— START OF Excerpted records —

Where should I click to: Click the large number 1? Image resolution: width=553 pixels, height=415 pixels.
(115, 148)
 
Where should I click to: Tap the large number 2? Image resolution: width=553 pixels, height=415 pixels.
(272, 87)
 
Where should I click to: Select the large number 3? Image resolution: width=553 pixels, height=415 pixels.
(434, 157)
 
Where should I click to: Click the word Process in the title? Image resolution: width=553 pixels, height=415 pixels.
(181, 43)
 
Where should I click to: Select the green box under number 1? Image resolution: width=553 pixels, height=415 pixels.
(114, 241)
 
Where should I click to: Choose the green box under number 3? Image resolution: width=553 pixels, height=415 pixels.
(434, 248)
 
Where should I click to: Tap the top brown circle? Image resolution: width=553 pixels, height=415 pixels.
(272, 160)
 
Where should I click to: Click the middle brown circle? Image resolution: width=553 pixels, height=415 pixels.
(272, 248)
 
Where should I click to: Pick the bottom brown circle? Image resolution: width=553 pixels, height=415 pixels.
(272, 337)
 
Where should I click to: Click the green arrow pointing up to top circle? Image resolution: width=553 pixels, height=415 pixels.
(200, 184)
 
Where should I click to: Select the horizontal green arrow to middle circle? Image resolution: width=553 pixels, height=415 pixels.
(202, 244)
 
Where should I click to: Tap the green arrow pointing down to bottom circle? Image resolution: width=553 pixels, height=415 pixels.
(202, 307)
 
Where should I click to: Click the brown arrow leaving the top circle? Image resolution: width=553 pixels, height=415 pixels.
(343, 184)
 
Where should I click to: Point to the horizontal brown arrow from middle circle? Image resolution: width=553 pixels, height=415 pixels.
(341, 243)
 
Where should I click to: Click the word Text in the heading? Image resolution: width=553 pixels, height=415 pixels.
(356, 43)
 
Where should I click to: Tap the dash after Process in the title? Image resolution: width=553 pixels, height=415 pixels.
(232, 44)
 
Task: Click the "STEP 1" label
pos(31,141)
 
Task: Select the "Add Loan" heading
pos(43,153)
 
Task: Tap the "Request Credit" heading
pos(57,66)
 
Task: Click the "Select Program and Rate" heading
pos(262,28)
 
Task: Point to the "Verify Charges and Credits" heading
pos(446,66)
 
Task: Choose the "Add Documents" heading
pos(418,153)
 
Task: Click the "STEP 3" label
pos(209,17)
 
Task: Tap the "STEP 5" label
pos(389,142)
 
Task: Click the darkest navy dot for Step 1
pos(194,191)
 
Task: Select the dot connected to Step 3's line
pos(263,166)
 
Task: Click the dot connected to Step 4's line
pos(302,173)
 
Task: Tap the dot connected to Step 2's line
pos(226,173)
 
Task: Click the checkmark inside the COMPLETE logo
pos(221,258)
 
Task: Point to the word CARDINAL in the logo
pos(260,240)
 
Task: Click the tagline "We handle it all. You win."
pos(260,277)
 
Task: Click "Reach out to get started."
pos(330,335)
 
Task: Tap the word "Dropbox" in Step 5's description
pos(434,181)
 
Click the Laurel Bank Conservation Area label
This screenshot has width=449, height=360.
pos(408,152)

— END OF Excerpted records —

Directions for this task:
Pull out every line of the rows above that contains the word "large". Case counts, so a line matches only if the capitalization is the same.

Task result:
Where should I click to: Click the large number 1? Image resolution: width=553 pixels, height=415 pixels.
Where should I click to: Tap the large number 2? Image resolution: width=553 pixels, height=415 pixels.
Where should I click to: Select the large number 3? Image resolution: width=553 pixels, height=415 pixels.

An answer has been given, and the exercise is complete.